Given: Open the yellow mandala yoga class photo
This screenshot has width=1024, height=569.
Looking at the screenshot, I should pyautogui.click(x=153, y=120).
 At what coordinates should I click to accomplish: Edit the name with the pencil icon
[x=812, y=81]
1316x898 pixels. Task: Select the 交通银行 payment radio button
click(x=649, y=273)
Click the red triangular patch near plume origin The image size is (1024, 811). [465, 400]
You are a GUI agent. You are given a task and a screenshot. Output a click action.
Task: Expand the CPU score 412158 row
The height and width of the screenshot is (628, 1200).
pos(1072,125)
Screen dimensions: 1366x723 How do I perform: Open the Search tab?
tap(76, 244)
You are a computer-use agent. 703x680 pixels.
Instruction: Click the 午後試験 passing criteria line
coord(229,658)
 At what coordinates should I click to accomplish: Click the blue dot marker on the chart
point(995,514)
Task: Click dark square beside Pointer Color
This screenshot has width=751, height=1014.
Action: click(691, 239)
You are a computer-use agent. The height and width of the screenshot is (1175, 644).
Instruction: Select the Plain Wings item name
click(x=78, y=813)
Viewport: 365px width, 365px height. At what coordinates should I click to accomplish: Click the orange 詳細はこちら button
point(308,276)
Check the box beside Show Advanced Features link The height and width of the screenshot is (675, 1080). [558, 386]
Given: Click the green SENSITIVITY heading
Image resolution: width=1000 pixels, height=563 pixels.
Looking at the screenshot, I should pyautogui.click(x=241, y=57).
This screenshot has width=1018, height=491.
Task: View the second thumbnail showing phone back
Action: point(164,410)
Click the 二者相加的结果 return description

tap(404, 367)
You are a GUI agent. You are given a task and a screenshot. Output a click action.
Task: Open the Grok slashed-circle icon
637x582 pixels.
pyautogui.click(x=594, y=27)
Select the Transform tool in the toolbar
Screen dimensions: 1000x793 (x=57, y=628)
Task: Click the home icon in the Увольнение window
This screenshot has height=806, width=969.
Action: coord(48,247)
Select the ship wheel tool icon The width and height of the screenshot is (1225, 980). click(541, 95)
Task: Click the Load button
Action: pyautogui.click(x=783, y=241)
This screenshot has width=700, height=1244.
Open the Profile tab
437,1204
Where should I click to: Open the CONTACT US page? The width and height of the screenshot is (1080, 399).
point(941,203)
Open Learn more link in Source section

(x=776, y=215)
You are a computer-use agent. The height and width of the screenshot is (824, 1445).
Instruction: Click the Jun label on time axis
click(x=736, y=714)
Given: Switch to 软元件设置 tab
● ● ● ●
### WHAT THE TASK REQUIRES
For the word "computer", count the lines of the data that contain it and report only the total.

### SOLUTION FOR THIS TASK
3